Katie Burke, chief people officer at HubSpot, believes that providing employees flexibility remains critical even amid reopening. The tech company—which has over 5,500 staff globally and has been experimenting with hybrid and remote work for months—generally isn’t requiring staff to be in-office and has embraced the multi-mode approach. Her advice for navigating the problems we started by outlining is essentially, don’t force it.
- Employees prefer options as to where they work. Last December, HubSpot asked them to choose whether they primarily wanted in-person, flexible, or remote work for 2022. Some 52% prefer to work from home, with 12% in office, and 26% flexible hybrid. That compares to about 10% of its workforce being remote prior to the pandemic.
- Companies should embrace flexibility, even if it’s more complicated. “The key for us is making sure employees know they don’t *have* to come back to anything, but if and when it’s safe to do so, we are excited to welcome them, whether it’s for daily work or just an occasional visit,” says Burke.
- HubSpot’s strategy includes three Es: enablement, experimentation, and empathy.
- Enablement involves equipping managers and workers with tools and support for hybrid, such as templates for 1:1 meetings and connectivity suggestions.
- Experimentation includes virtual events, so that employees from different teams can get to know each other. It’s also a recognition that HubSpot won’t get everything right the first time, and approaches will need to evolve
- Empathy includes special support for caregivers and employees of color, including training and encouraging managers to talk about their own experiences. “We need to infuse more flexibility in scheduling, location, and childcare arrangements to create room for more caretakers, women, returners to the workforce, and BIPOC leaders,” says Burke.
- The company is tracking employee Net Promoter Scores and other data to understand where bias or inequities are impacting different groups of staff, including by where they’re working.
As we’ve written before, there’s an important diversity and inclusion dimension to these questions. Research indicates that workers of color are less likely than their white colleagues to see going into the office as a benefit—which Slack’s Future Forum attributes to less micro-aggression and code-switching when workers are remote. Organizations that are adamant about in-person requirements could face greater challenges recruiting and retaining BIPOC talent—and need to work actively to make offices more inclusive environments. (Some tips for that here.)
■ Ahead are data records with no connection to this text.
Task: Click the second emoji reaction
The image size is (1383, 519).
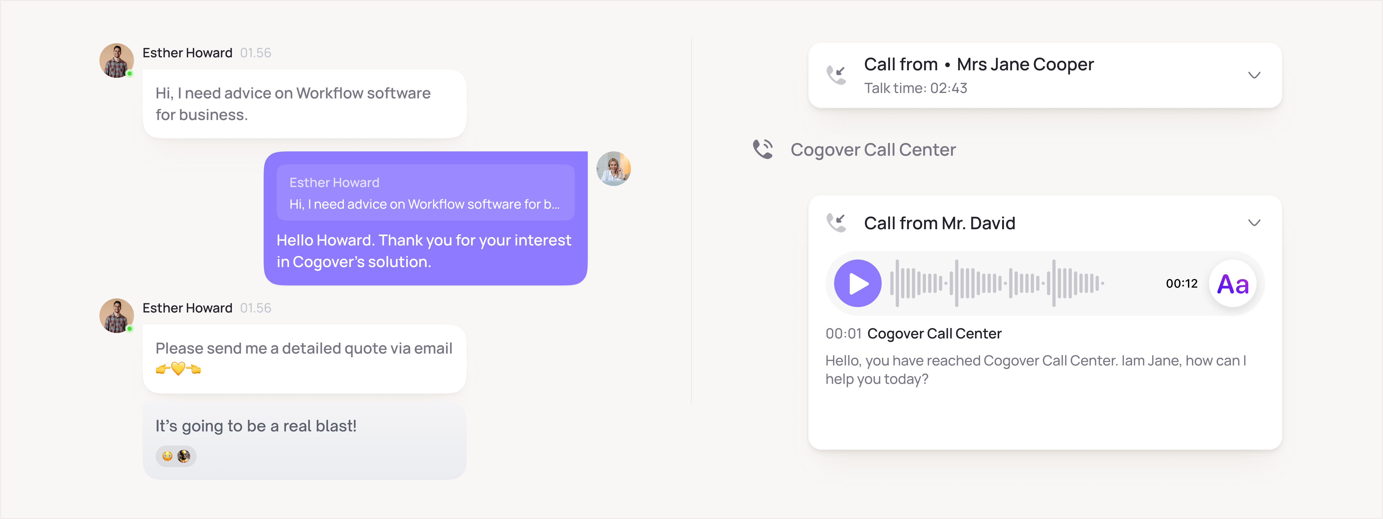Action: [184, 456]
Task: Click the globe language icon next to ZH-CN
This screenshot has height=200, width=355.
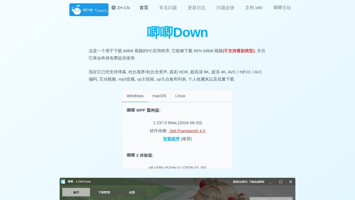Action: coord(113,8)
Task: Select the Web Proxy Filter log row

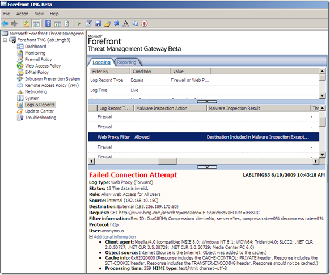Action: [x=204, y=137]
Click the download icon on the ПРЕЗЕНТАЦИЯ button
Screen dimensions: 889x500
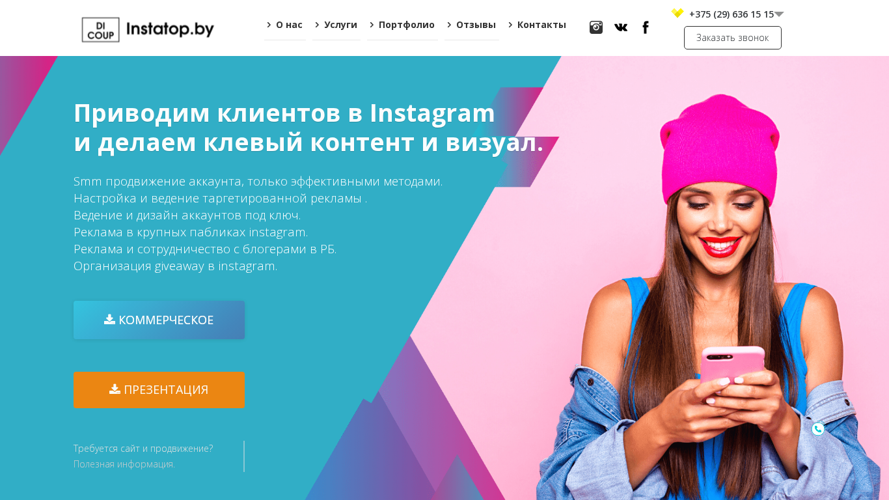coord(115,389)
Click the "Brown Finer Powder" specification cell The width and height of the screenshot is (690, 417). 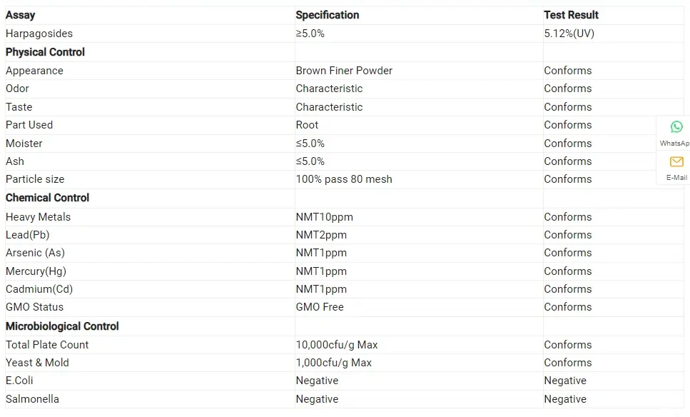click(344, 71)
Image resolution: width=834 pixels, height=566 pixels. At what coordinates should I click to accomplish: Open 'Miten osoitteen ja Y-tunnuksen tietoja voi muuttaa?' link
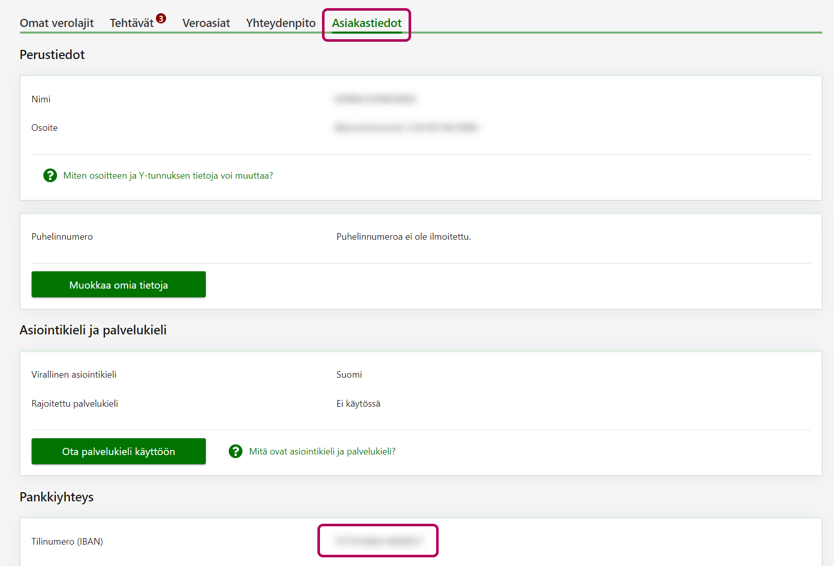pos(168,176)
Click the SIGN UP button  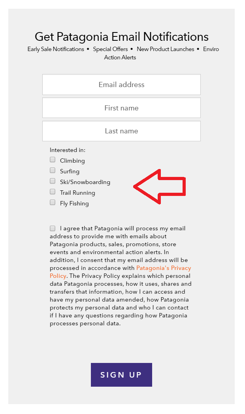tap(121, 375)
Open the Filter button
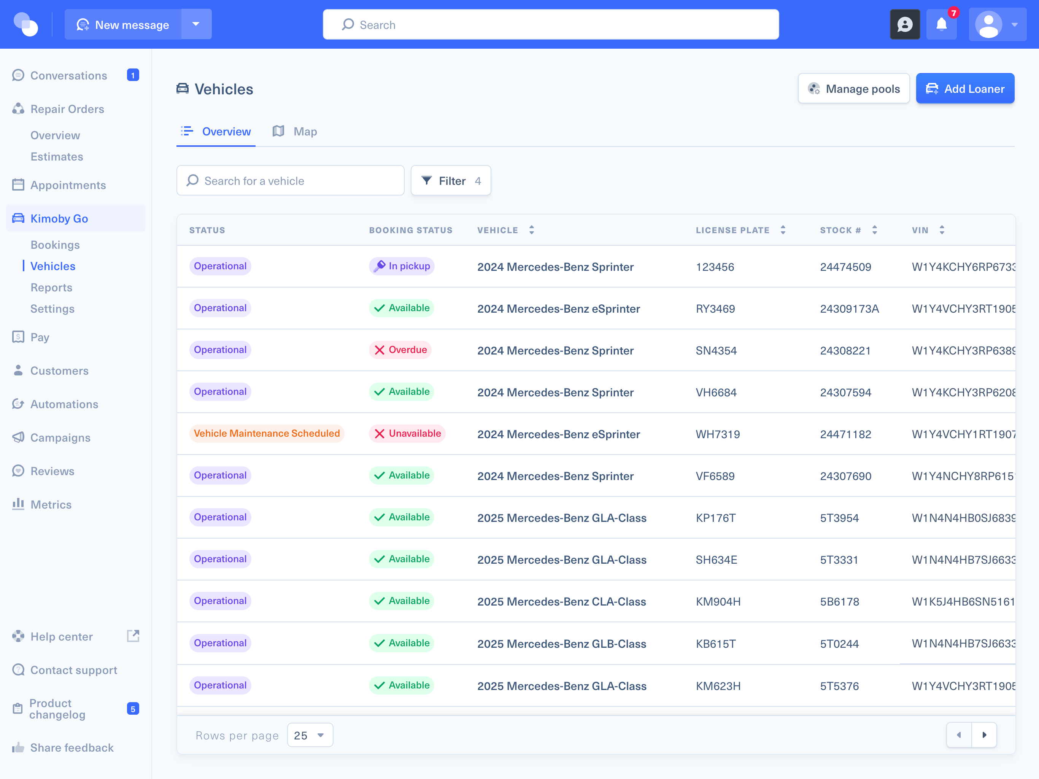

Overall, as you can see, the approaches to the current messiness differ significantly. It’s probably not any consolation that pretty much everyone agrees there needs to be an element of trial and error. But one important area of consensus is the need to clearly identify the type of work people can do best in an office—generally it involves collaboration and connection, the work Gratton calls “cooperative.” Then organizations need to explain that in a compelling way and to make sure offices are configured for such work.